Classic modern horror doesn’t get any more classic than Brian De Palma’s Carrie (1976)—arguably the best film adaptation of a Stephen King novel ever made, with the possible exception of Kubrick’s The Shining (1980). Here—as in perhaps no other film—De Palma’s non-stop stylistic flourishes completely complement and enhance the proceedings. While his flashy style is invariably entertaining, it rarely melds this well with the material. This is one of those rare films where—in 1976—you actually saw things you’d never seen before. Add to this the absolutely magnificent performances of Sissy Spacek and Piper Laurie (both Oscar-nominated, both shamefully passed over by voters) and that classic—the classic—shocker ending and you have something very close to a perfect horror movie. And more.
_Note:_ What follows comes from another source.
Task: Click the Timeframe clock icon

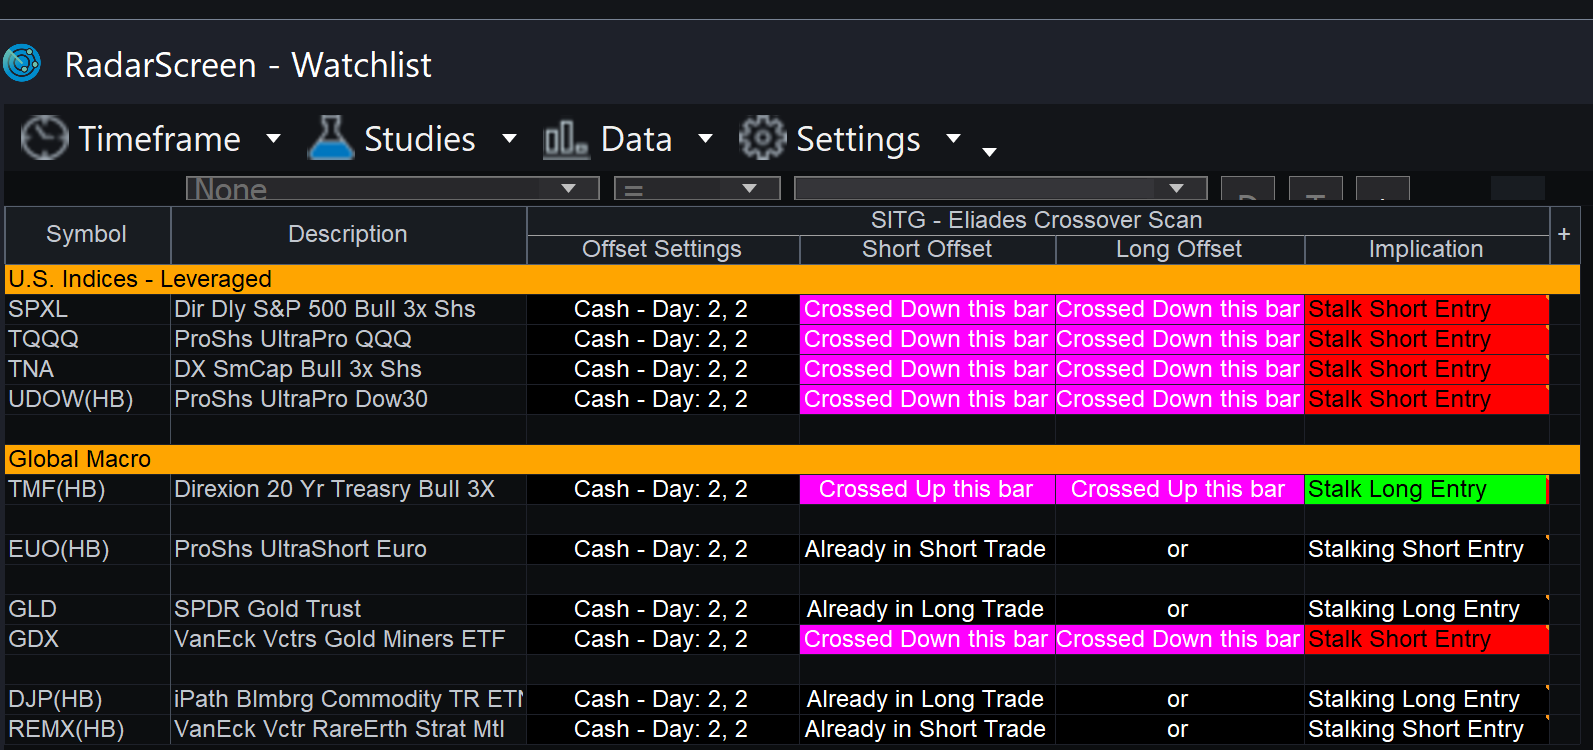Action: coord(44,138)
In 1976 few people really knew what Carrie might be because few people knew much of anything about De Palma. His earlier films were little seen and his rock ‘n’ roll horror comedy Phantom of the Paradise (1974) had never gone beyond cult status. (Though it was here he found his Carrie, Sissy Spacek, who had served as set dresser for her husband, production designer Jack Fisk.) His other 1976 film, Obsession, only barely beat Carrie into theaters and hadn’t exactly set the world on fire. Audiences in general had little clue about his style—the flashy camerawork, the split-screen work—and even those who did weren’t really prepared for the sensuality revealed here. And—though it’s demonstrable, on examination, that the shock ending is constantly telling you that what you’re seeing isn’t real—that ending scene was like something out of the blue.
Looked at as something more than a horror movie, Carrie isn’t just the ultimate high school nerd revenge fantasy, but it’s a particularly terrifying look at repressive religious beliefs. Both of these elements are taken to levels never previously attempted—and perhaps never attained in any subsequent film. Piper Laurie’s portrayal of Carrie’s sexually repressed fundamentalist mother is one of the most chilling in the history of horror—and years of parodying her “They’re all gonna laugh at you!” line (thank you, Adam Sandler) have done nothing to dim its power in context. While a lot of 1970s horror doesn’t always hold up, Carrie is a film that seems as fresh today as it did in 1976.